Top of Data under study

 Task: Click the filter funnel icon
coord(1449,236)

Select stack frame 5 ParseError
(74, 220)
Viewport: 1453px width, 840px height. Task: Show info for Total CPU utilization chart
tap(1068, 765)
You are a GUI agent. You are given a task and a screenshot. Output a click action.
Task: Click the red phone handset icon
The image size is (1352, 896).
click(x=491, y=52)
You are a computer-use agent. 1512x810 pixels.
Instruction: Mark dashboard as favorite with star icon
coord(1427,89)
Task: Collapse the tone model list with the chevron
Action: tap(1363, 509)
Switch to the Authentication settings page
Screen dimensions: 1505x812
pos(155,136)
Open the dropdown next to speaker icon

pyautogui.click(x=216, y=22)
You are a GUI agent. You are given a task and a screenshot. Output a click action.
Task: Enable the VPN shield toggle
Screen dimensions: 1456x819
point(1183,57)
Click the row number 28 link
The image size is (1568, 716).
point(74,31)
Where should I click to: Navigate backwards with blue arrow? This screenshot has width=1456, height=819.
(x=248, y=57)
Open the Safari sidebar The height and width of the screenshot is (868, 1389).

Bottom of Data under study

The reply should consist only of the line containing "Screen dimensions: 1505x812" and all lines after it in the listing above, reproduced exactly.

- _Expected answer_
Screen dimensions: 1505x812
pos(155,136)
Open the dropdown next to speaker icon

pyautogui.click(x=216, y=22)
You are a GUI agent. You are given a task and a screenshot. Output a click action.
Task: Enable the VPN shield toggle
Screen dimensions: 1456x819
point(1183,57)
Click the row number 28 link
The image size is (1568, 716).
point(74,31)
Where should I click to: Navigate backwards with blue arrow? This screenshot has width=1456, height=819.
(x=248, y=57)
Open the Safari sidebar The height and width of the screenshot is (868, 1389).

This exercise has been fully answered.